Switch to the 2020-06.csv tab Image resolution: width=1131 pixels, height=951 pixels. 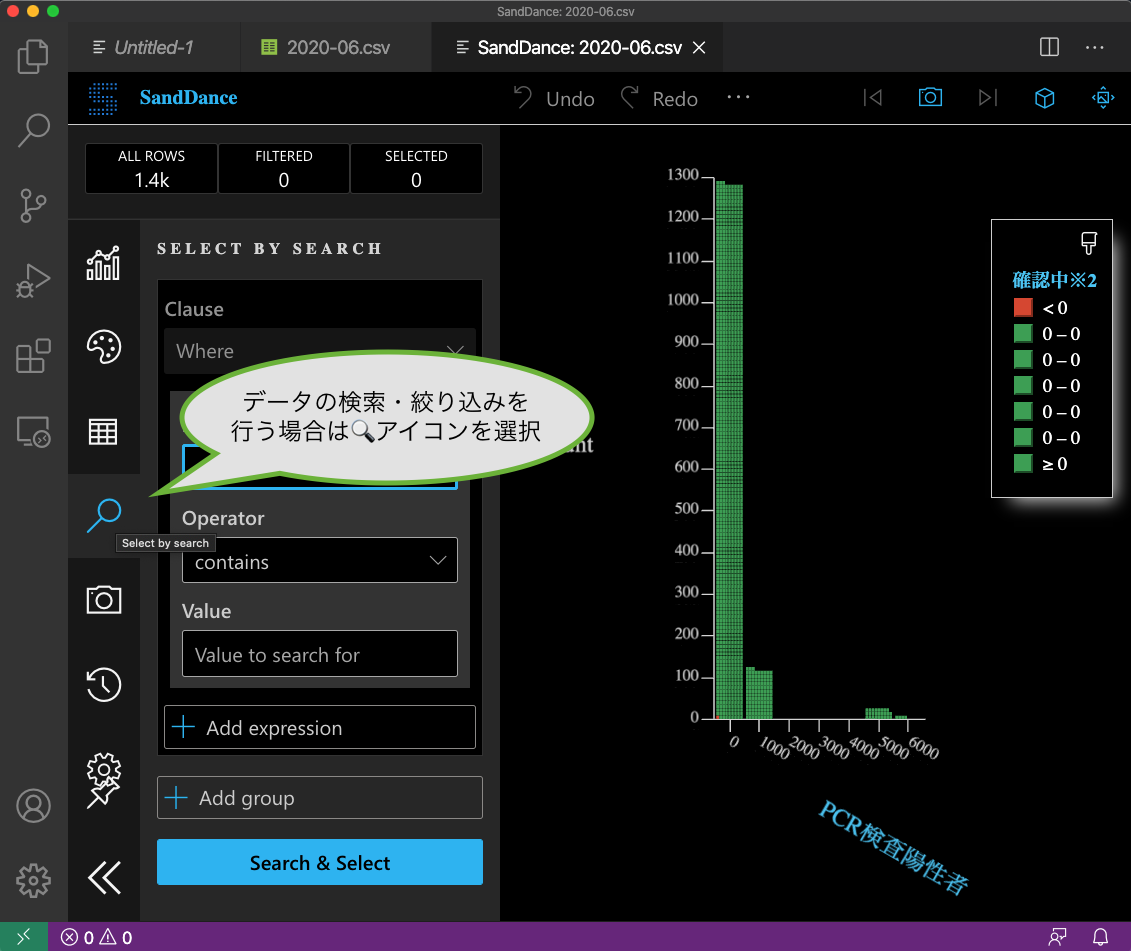click(335, 46)
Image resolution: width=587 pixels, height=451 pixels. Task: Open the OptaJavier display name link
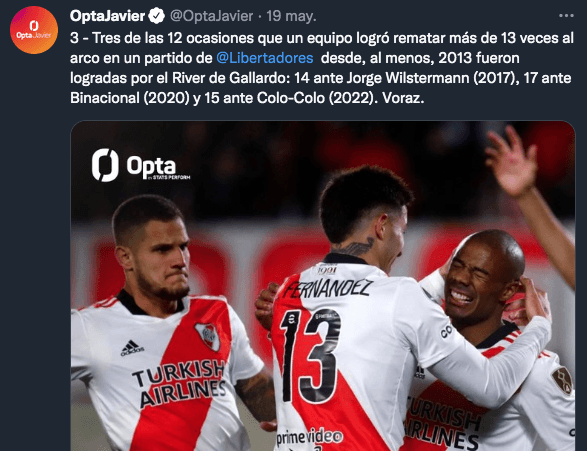click(x=107, y=16)
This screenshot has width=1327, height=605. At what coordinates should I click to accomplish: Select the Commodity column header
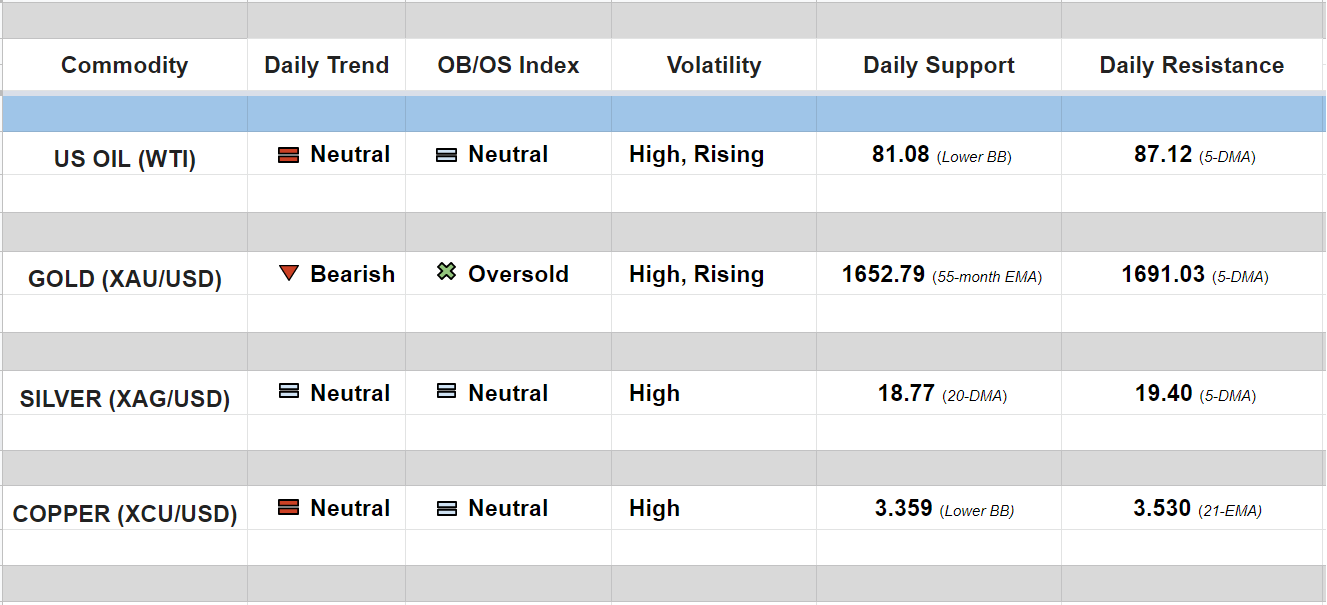[x=124, y=66]
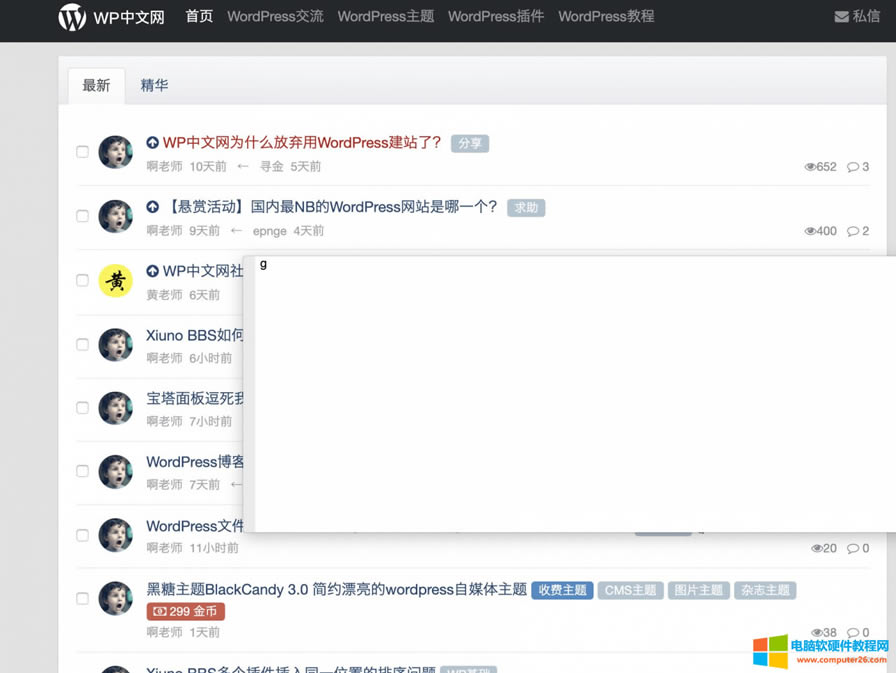Open the post WP中文网为什么放弃用WordPress建站了
Image resolution: width=896 pixels, height=673 pixels.
pos(302,143)
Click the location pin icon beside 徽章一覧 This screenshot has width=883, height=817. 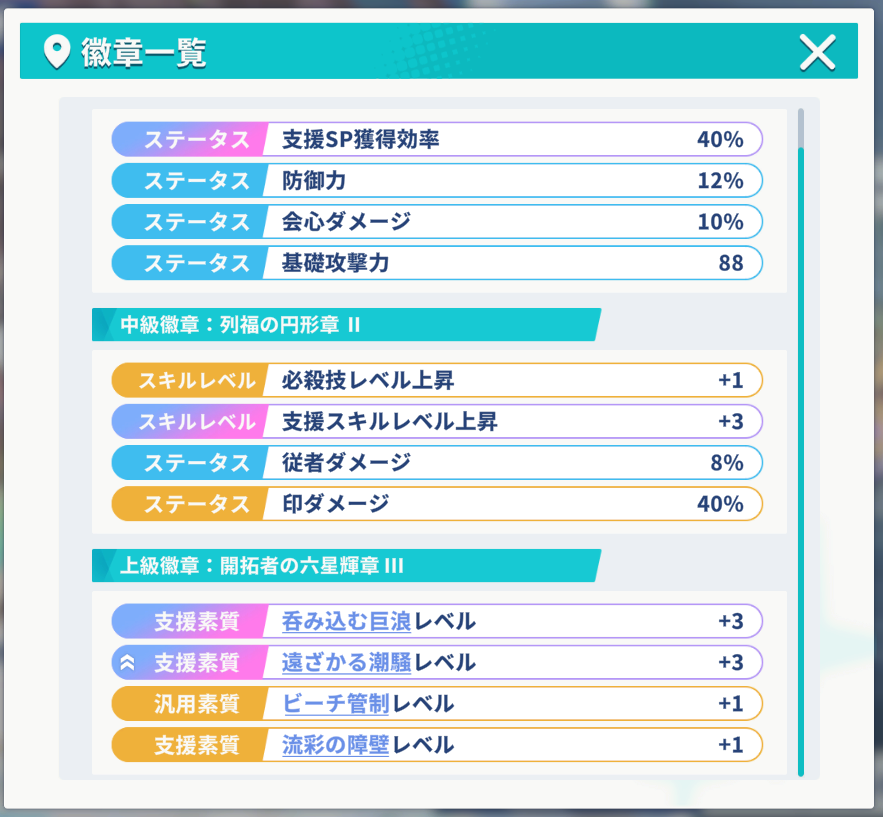57,52
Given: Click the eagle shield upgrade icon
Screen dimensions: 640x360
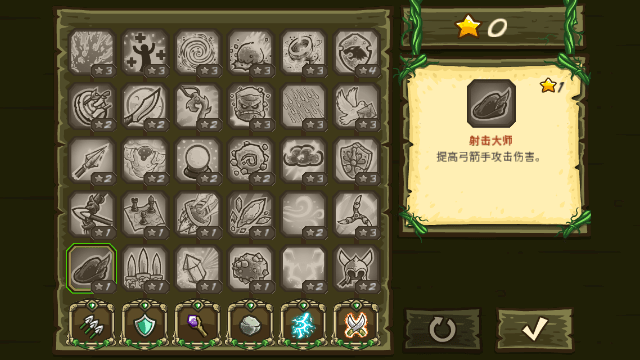Looking at the screenshot, I should tap(356, 52).
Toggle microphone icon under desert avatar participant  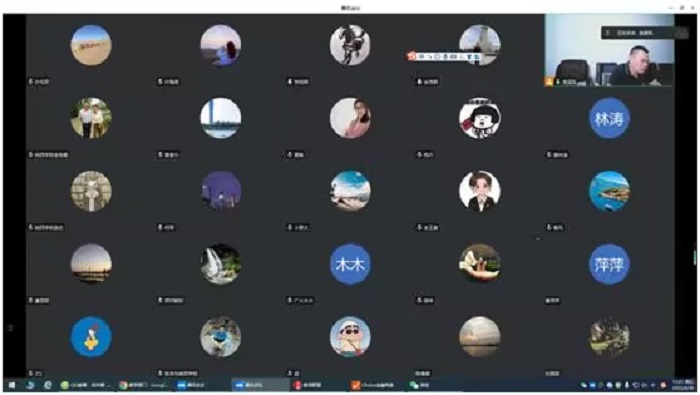[31, 82]
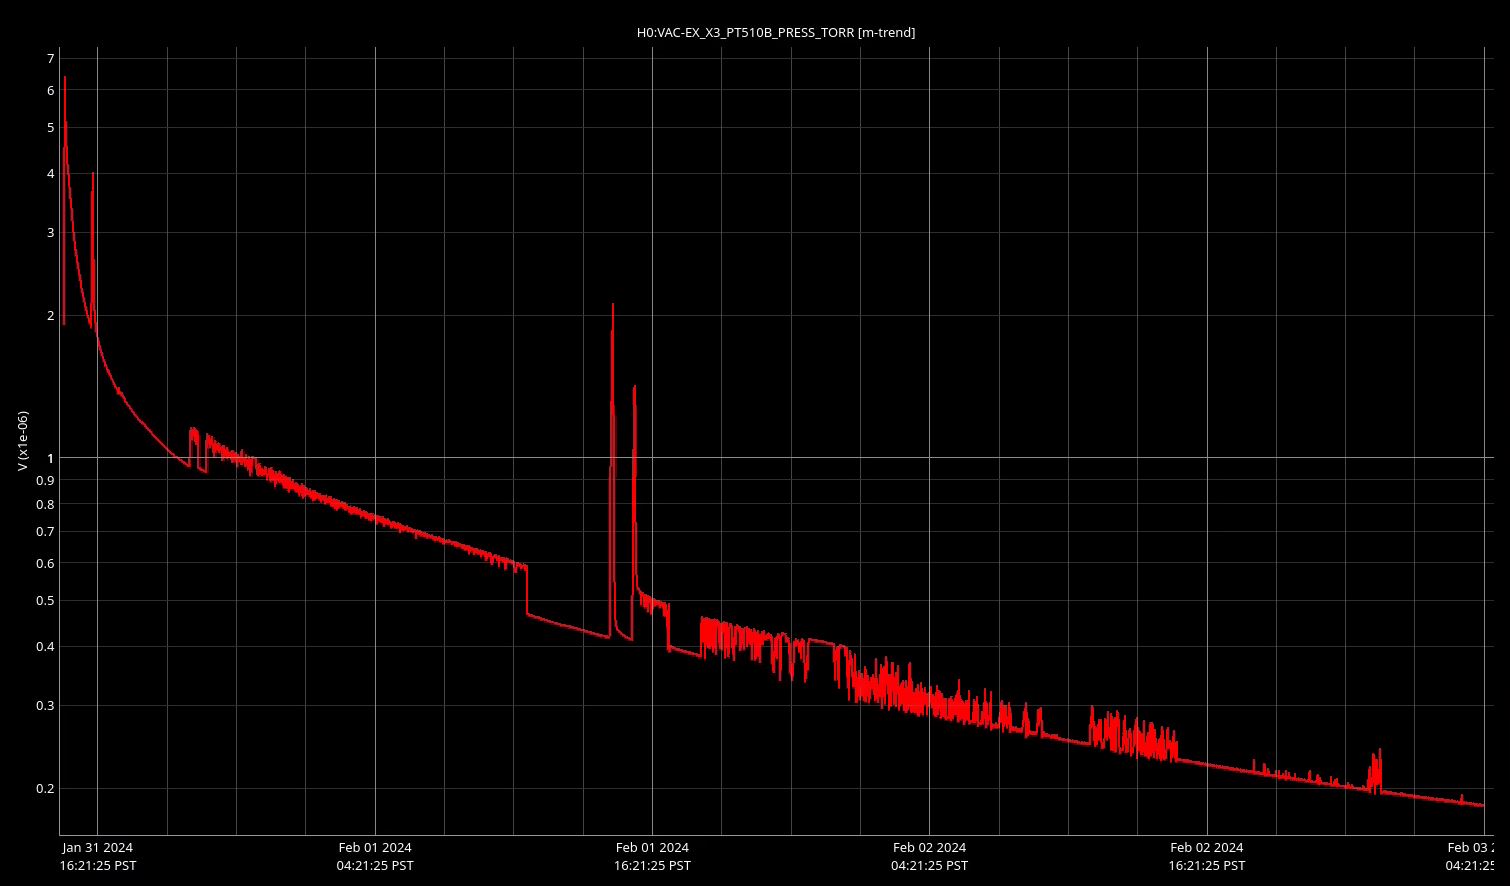Click the far right end of the red trace
Image resolution: width=1510 pixels, height=886 pixels.
(x=1482, y=805)
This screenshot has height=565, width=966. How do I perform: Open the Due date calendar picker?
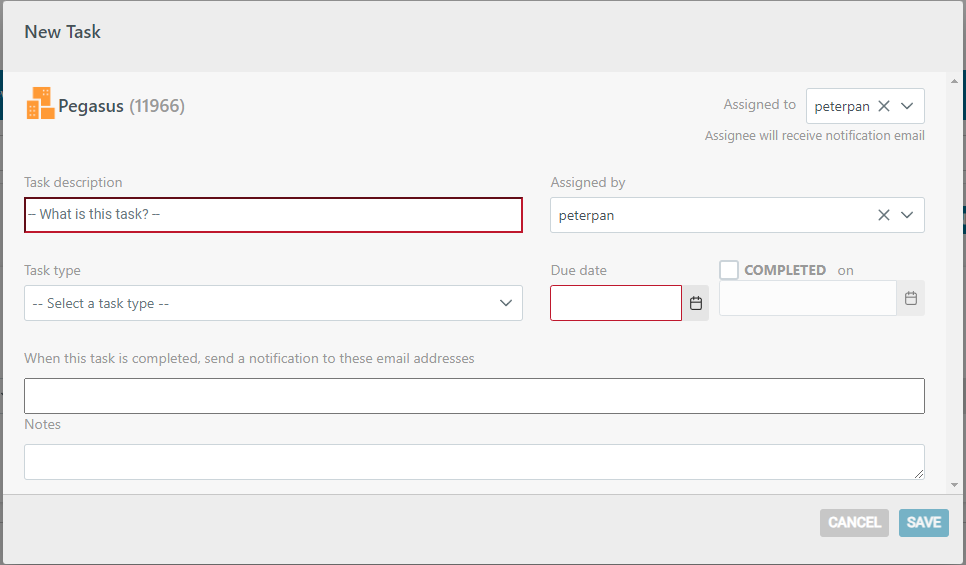tap(696, 303)
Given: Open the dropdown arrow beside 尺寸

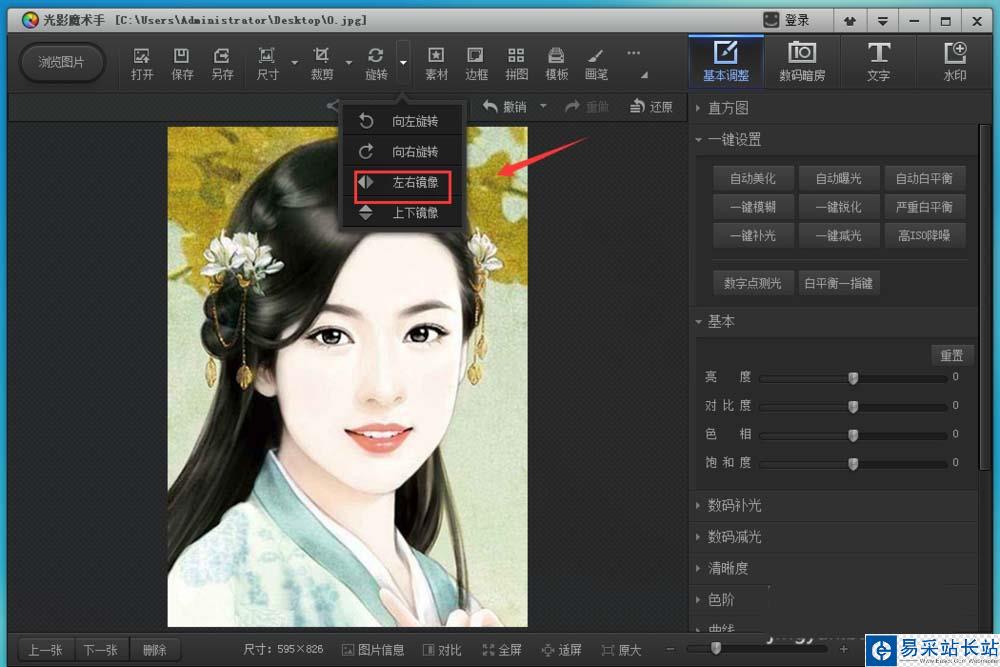Looking at the screenshot, I should pyautogui.click(x=294, y=62).
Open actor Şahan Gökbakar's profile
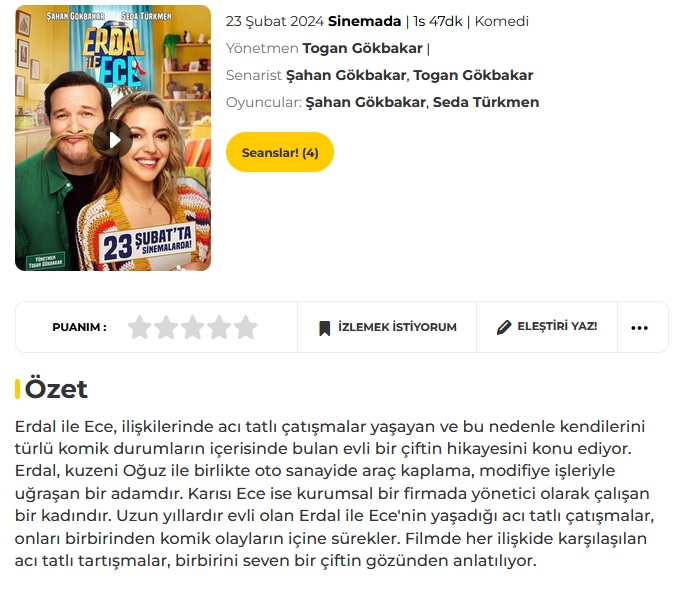Viewport: 679px width, 601px height. (365, 102)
********
WHAT YOU NEED TO DO - Starting at the line that holds "This screenshot has height=565, width=966.", repeat every line through the end of the listing exactly as written, skipping any picture.

TASK OUTPUT -
This screenshot has height=565, width=966. How do I perform: Open the Due date calendar picker?
tap(696, 303)
Given: Open the dropdown arrow beside 尺寸

Looking at the screenshot, I should pyautogui.click(x=294, y=62).
Open actor Şahan Gökbakar's profile
Viewport: 679px width, 601px height. (365, 102)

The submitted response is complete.